BNews Agro
Publicado em 02/01/2025, às 11h29 - Atualizado às 11h46 Publicado por Vagner Ferreira
Devido ao desempenho de 2024, tanto o cacau quanto o café devem ser os destaques do ano. De acordo com informações da CNN Brasil, ambos possuíram as commodities com maiores ganhos pelo segundo ano consecutivo, em relação ao déficit global de oferta. Em contrapartida, o carvão siderúrgico teve recuo em função do crescimento lento da China.
O cenário de commodities deve ser impactado em 2025 pelas tensões comerciais globais e pela alta das tarifas, sobretudo pelo retorno de Donald Trump à Casa Branca. O dólar e o apelo do ouro devem atrair investidores para os preços de metais preciosos. Mas o grande número de ofertas pode ser prejudicial para o petróleo pelo terceiro ano seguido.

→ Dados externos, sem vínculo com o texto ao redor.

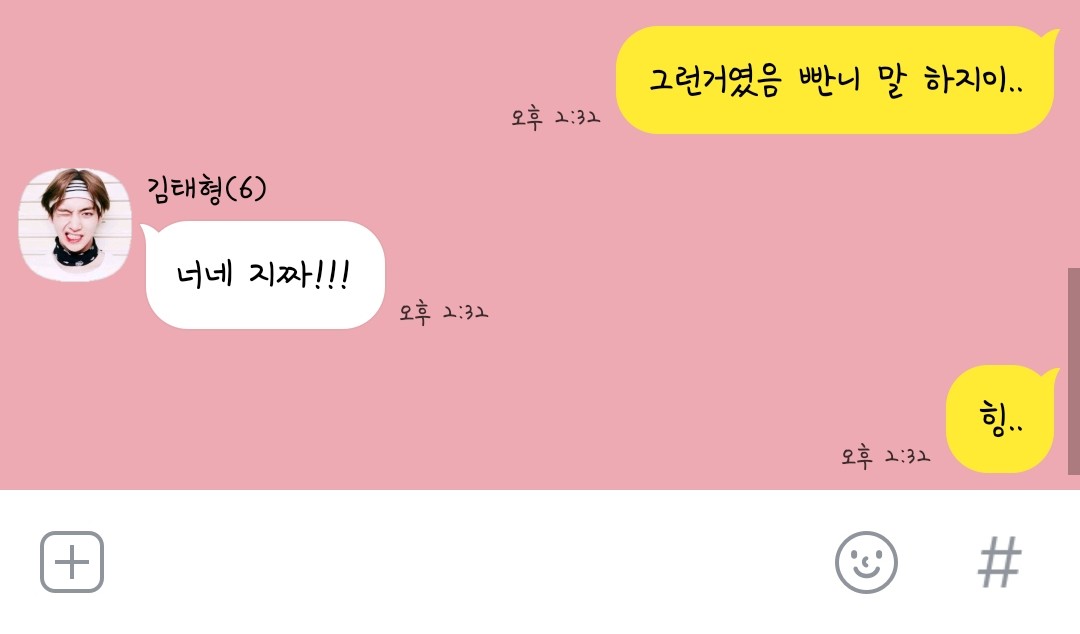Screen dimensions: 1080x634
Task: Select the yellow 힝.. message bubble
Action: pyautogui.click(x=1001, y=418)
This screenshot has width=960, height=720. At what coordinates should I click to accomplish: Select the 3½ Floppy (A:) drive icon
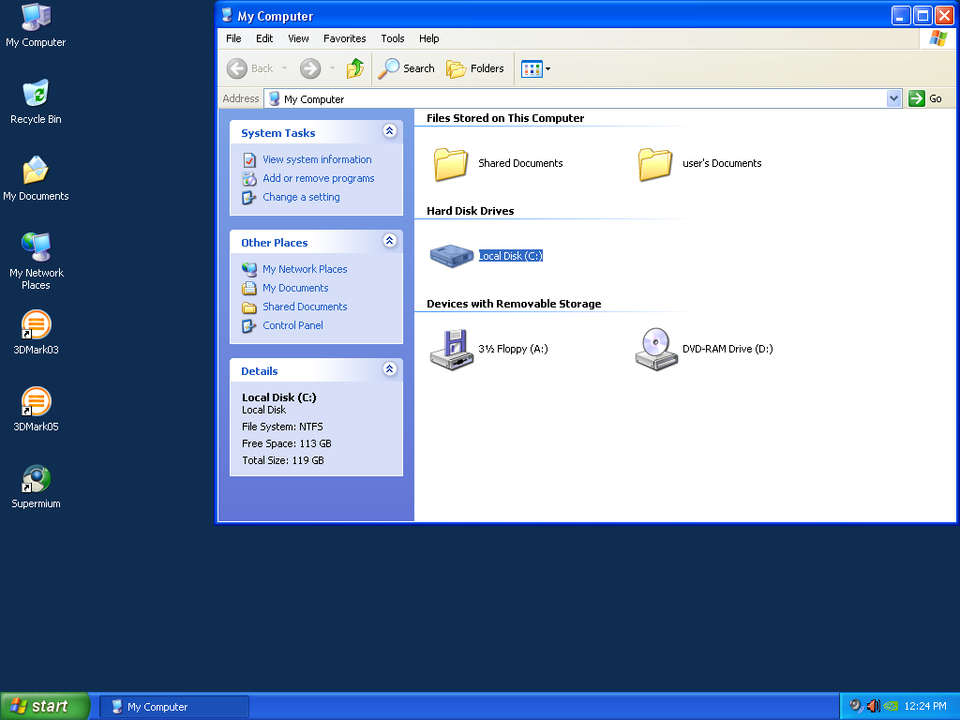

Em relação ao cacau, o chocolate teve aumento expressivo do preço repassado aos consumidores - foi triplicado - em 2024, ultrapassando o lucro de outras commodities. O contrato deste produto chegou a um valor recorde de 12.931 dólares por tonelada métrica em Nova York, por causa de uma menor entrega pela África Ocidental na quarta temporada consecutiva, segundo a CNN.
A Costa do Marfim e Gana, ambas produtoras de cacau, tiveram recuo na safra devido às mudanças climáticas que envolveram os plantios. O café foi fortemente afetado pela seca severa, e, assim, o arábica na ICE alcançou o preço mais caro em 40 anos.
Em relação ao petróleo bruto e aos metais a granel, os tipos Brent e petróleo bruto WTI tiveram queda na safra pela terceira vez seguida em análise anual. Já o minério de ferro registrou perda nos valores e deve ter o fechamento anual de 2024 em 15%.